I’m back from the dead, and excited about it! I’ve spent a good week of feeling very sorry for myself and watching the entire contents of Netflix wrapped up in a dressing gown, fancying nothing to eat but the sorts of brown comforting foods of my childhood. Seriously, why is it that baked beans on toast is just the best thing that can possibly happen to you when you’re ill? It’s medicine. Other brown food meals eaten recently include jacket potatoes (with more beans and hunks of cheddar), store-bought tomato soup with bread and butter, scrambled egg, cauliflower cheese, plain pasta… Brown brown brown.
Since recovering, I’ve been, rather strangely, left with only an appetite for soup. Yep, more of the stuff I lived on for a week. Although homemade versions, stuffed full of veg and variety. Comfort food made properly, with real healthy ingredients. I’ve been eating it for every meal, can’t get enough of the stuff. I’ve come up with a recipe for a soup that I really enjoyed, a sort of Italian-esque bread and tomato kind with chickpeas. It’s comforting, subtle. In the final dish, you can taste the nuttiness of the chickpeas, the woody rosemary and fruity olive oil. Of course you also get a hit of tomato and a whiff of garlic.

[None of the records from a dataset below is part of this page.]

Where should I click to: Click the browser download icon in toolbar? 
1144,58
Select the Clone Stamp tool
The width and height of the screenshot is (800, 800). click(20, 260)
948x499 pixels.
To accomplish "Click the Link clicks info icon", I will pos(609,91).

As with all soup, it’s easy and this one had the added benefit of being largely made up of store cupboard items. So if you are holed up with a wintery bug you could probably make this. I bet it will help bring you back to health. I’ll continue to eat (drink? Do we eat or drink soup, not sure!) this soup by the bucket load all winter to test the theory.
You will need:
Leaves from three sprigs of rosemary
4 banana shallots (or 1 white onion), chopped
3 garlic cloves, crushed
1 tbspn tomato purée
1 tin chickpeas, drained
250g sweet cherry/plum tomatoes
1 tin chopped or plum tomatoes
2 tbspns red wine (optional)
1 stock cube, dissolved in 300ml water
2 average slices of good quality stale white bread, crusts removed and cubed
4 tbspns good extra Virgin olive oil, plus extra to serve
Handful of basil
1 – Heat the oil gently in a deep saucepan and add the rosemary. Fry for a minute then add the onion/shallots.
2 – Cook for a minute or so before adding the garlic and tomato puree. Cook for a further couple of minutes.

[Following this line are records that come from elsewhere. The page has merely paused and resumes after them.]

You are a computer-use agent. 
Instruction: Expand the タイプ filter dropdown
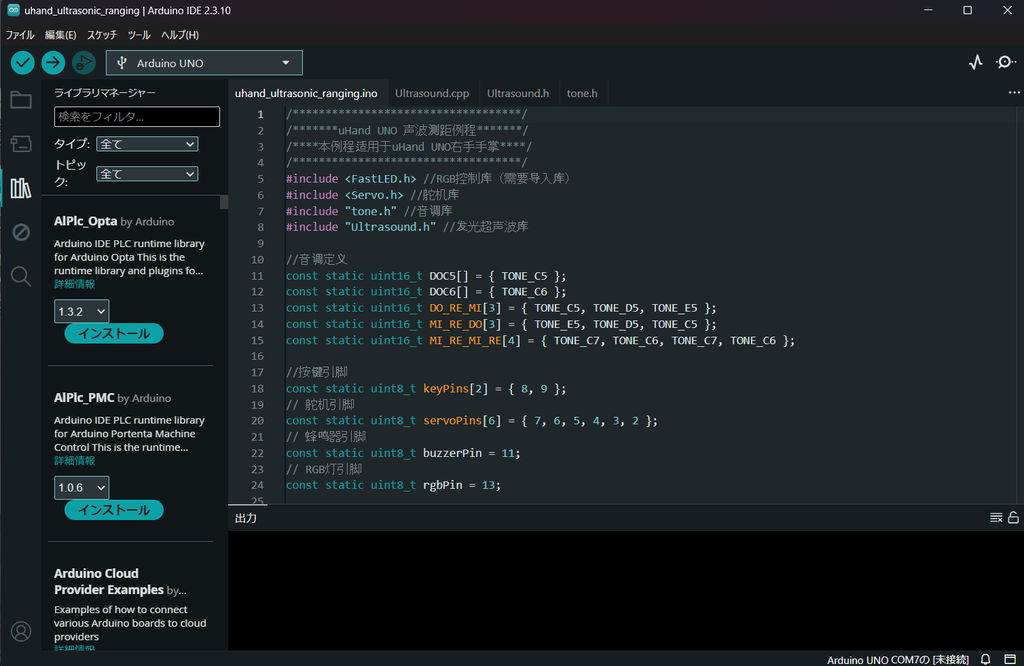(147, 144)
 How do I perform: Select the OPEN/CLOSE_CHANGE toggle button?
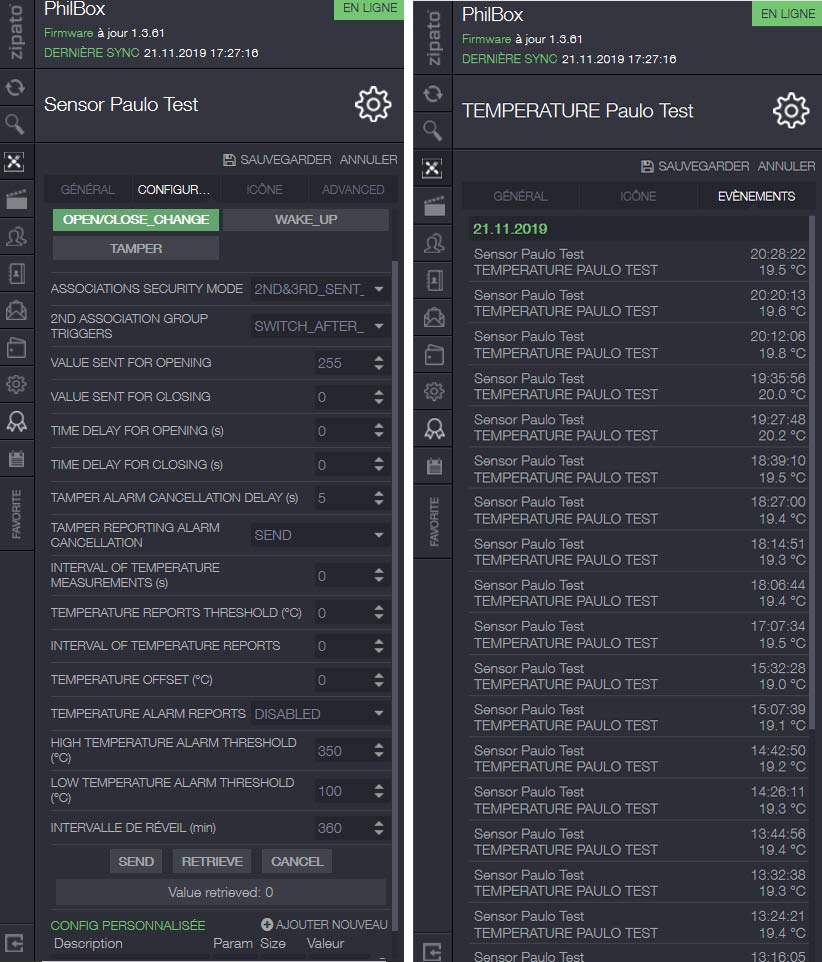coord(136,220)
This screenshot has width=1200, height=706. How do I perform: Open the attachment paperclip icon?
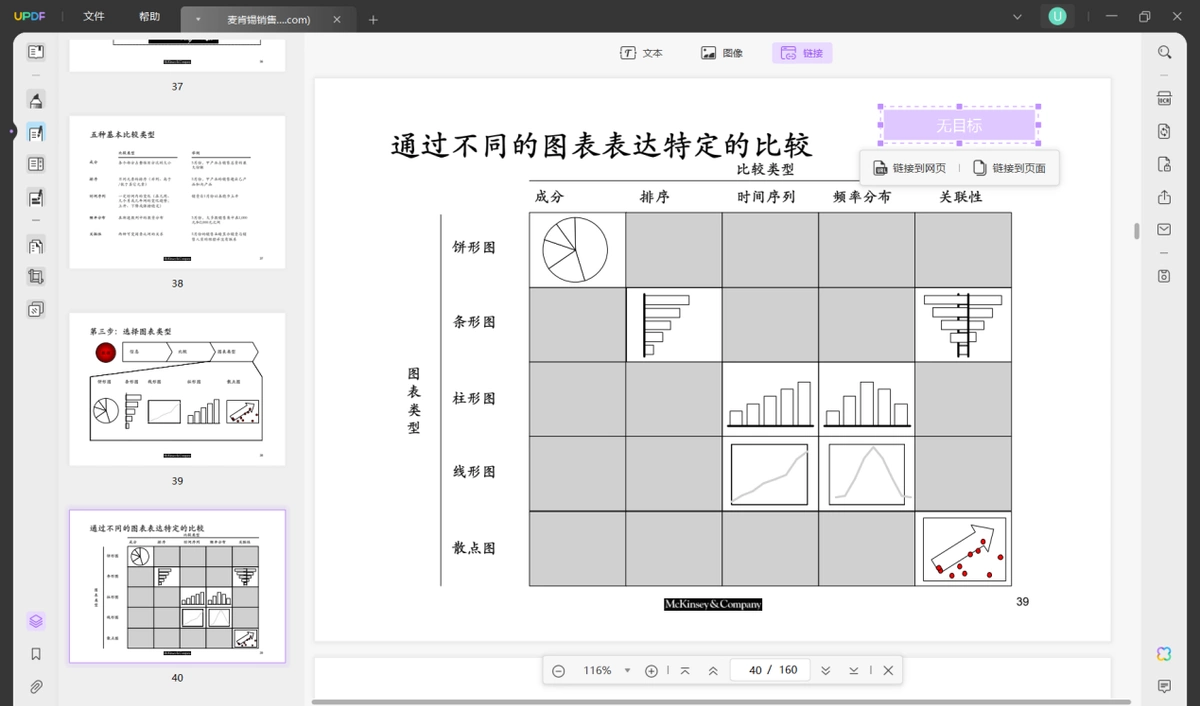[x=36, y=687]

2 – Add the tomatoes, bread and wine. Cook for several minutes more then season well. Add the chickpeas, chopped tomatoes, stock and bread.
3 – Simmer for 15 minutes or so then blend well. Check seasoning and gently reheat if necessary.
4 – Use a pestle and mortar to crush the basil leaves with around 3 tbspns more of olive oil. Serve drizzled over the steaming soup.